-- SELECTION --
..............................
Friend Circles
Here is a medium Leetcode problem: https://leetcode.com/problems/friend-circles/
a) Have a function that recursively given a row marks up all the friends connected to that row
b) It modifies the input grid M by resetting the connections to zero
c) The outer loop just goes thru all the rows calling (a) and incrementing the counter accordingly
If I'm not mistaken, each row won't be visited more than 2x, hence I'd put the time-complexity somewhere in the O(2*N^2) range, which would be 80,000 steps - very quick. Cheers, ACC.
There are N students in a class. Some of them are friends, while some are not. Their friendship is transitive in nature. For example, if A is a direct friend of B, and B is a direct friend of C, then A is an indirect friend of C. And we defined a friend circle is a group of students who are direct or indirect friends.
Given a N*N matrix M representing the friend relationship between students in the class. If M[i][j] = 1, then the ith and jthstudents are direct friends with each other, otherwise not. And you have to output the total number of friend circles among all the students.
Example 1:
Input: [[1,1,0], [1,1,0], [0,0,1]] Output: 2 Explanation:The 0th and 1st students are direct friends, so they are in a friend circle. The 2nd student himself is in a friend circle. So return 2.
Example 2:
Input: [[1,1,0], [1,1,1], [0,1,1]] Output: 1 Explanation:The 0th and 1st students are direct friends, the 1st and 2nd students are direct friends, so the 0th and 2nd students are indirect friends. All of them are in the same friend circle, so return 1.
Note:
- N is in range [1,200].
..............................
-- SUPPLIED RECORDS --
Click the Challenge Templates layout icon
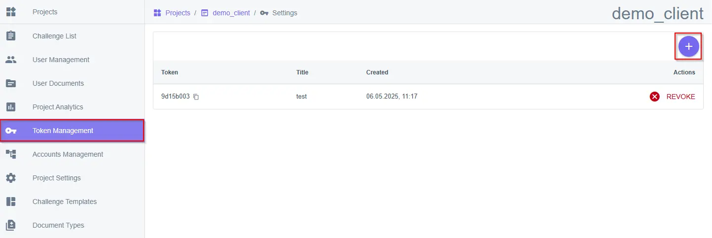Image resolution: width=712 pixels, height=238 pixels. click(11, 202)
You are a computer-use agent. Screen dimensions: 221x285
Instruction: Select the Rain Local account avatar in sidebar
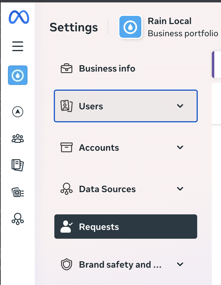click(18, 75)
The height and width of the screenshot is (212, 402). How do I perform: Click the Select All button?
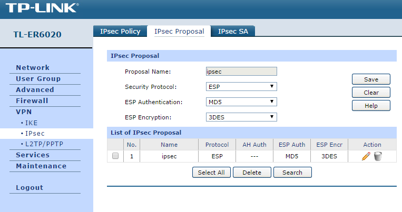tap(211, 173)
..............................
-- INSTRUCTIONS --
A – What does the Friend Circles post say its approach does to the input grid M?
B – Reproduce the part of the Friend Circles post starting with "Given a N*N" and going on through "all the students.".
Work only from the Friend Circles post.

-- SOLUTIONS --
A – It resets the connections in M to zero.

B –
Given a N*N matrix M representing the friend relationship between students in the class. If M[i][j] = 1, then the ith and jthstudents are direct friends with each other, otherwise not. And you have to output the total number of friend circles among all the students.